やっぱりそうだった。俺が厩だと思っていたのは湯殿だったらしい。
「親父が厩をつくりかえさせたんだってよ。リエナん家とは反対隣が騎商で、月に銀貨30枚で、うちのお客の馬車やらを預かってくれてたから」
「お……お風呂……」
いや、お風呂にははいりたいが、お客さんが押しかけた時の為にクッキーを焼いておかないと。トマトソースもほとんどはけちゃったし、おべんと用にローストビーフもつくりたい。色々やってからお風呂。

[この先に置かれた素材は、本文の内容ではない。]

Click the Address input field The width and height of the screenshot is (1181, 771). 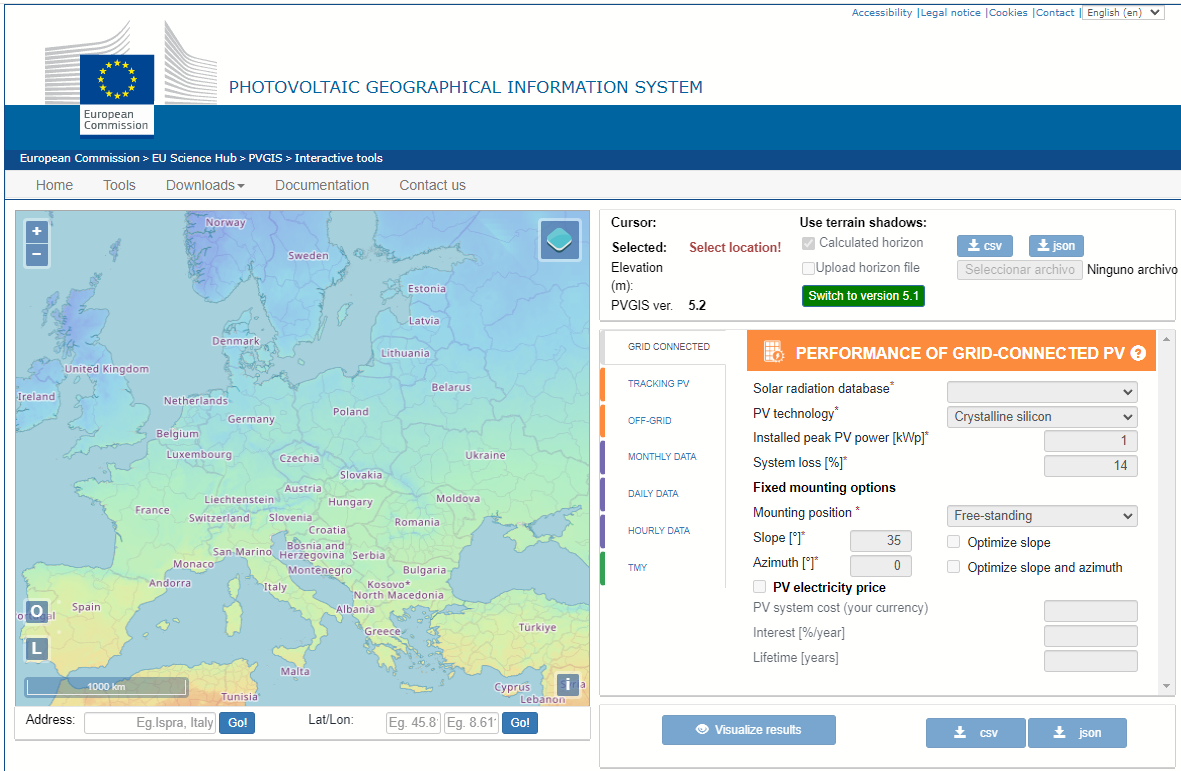(150, 723)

へへへ。お風呂あるって最高。入浴剤もらえばよかったなあ。
「あ」
セロベルさんがなにか思い出したような顔をした。申し訳なげに目をぱちぱちさせる。「すまん。えーっと……俺じゃあの量の湯は無理だ」
は?
……あ。
そっか。水道はない。温泉でもないのだろう。なら、お水を汲むか、魔法で出すかして、それをあたためないといけない。
セロベルさんはかりかりと頭を掻いた。「水を出すだけならできるかもしれねえけど、そのうえであたためるのは無理だな」
「……大丈夫です。今からクッキー焼くので……先にご飯にしましょう」
くそおお。水を出すか、あたためるかさえできれば。
三人分、食事を用意する。セロベルさんはしょぼんと耳をへたらせていた。お皿を準備したり、手を洗う時に水を出してくれたりする。
「昔はどうしてたんですか」
「ん? ああ……氾濫士と焦熱士が居て、湯をわかしてもらってた」
なるほど。「雇いましょうよ」
「はっ?」
「お風呂ですよ? 四月の雨亭の特色でしょ? お客さんがはいれるようにしましょう」
俺がはいりたいだけだ。おふろいいじゃんか!
クッキーより先にローストビーフを焼く。ローストビーフに使えそうな金属製のバットが沢山あったので、香味野菜・お肉・根菜とかお芋をつめこんで、オーブンへつっこんだ。クッキーは生地だけつくっておこう。収納空間へいれておけばいい。トマトソースと、ウスターソースもつかえそうだから仕込む。
セロベルさんは戸惑い顔だ。「でもよ。氾濫士や焦熱士を雇うとしたら、月に銀貨200枚はかかるぜ」
「えっと、住み込みにして、お食事つきでも?」
「……あー」
考え込むセロベルさんへ、グロッシェさんを呼ぶよう云った。セロベルさんは素直に出ていく。